Iran, the US, Russia, China, Germany, France and Britain are holding a second meeting since diplomacy resumed in mid-April after a 15-month hiatus during which tensions soared.

Around 15,000 Iraqi police and troops will protect the venue inside Baghdad's heavily fortified Green Zone.

Tehran's suggestion of a meeting in troubled Iraq, whose leadership is friendly to Iran, was seen by some diplomats as testing a Western commitment to seeking a deal.

An EU spokesman refused to elaborate on the contents of the new proposals, but said they focused on addressing Western concerns about Iran's high-grade uranium enrichment activities.

Iran's state news agency said the proposals laid out by Iran were "comprehensive", unlike those of the P5+1, which it described as "nit-picking". Iranian negotiators expect world powers to respond to its proposals at the next session, it reported.

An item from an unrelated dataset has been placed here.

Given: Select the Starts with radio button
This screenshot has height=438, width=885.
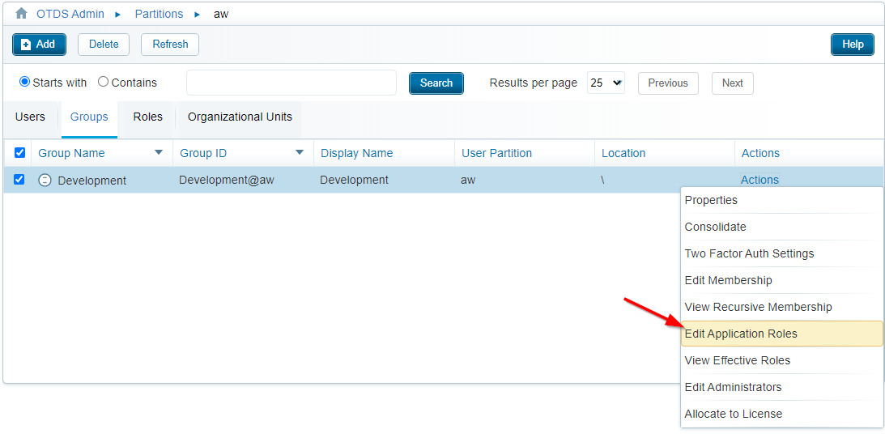Looking at the screenshot, I should coord(24,82).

The US and its allies suspect Tehran is trying to develop a nuclear weapons capability and have imposed tough sanctions on Iran's energy and financial sectors.

Iran has long stated that its activities are purely peaceful, and says it wants the meeting to address the issue of sanctions with a view to rolling some of them back.

European Union members states are set to introduce a total embargo of Iranian crude oil purchases in July.

Diplomats say that potentially persuasive measure will not be cancelled unless Tehran takes substantial and demonstrative steps to curb its nuclear activities.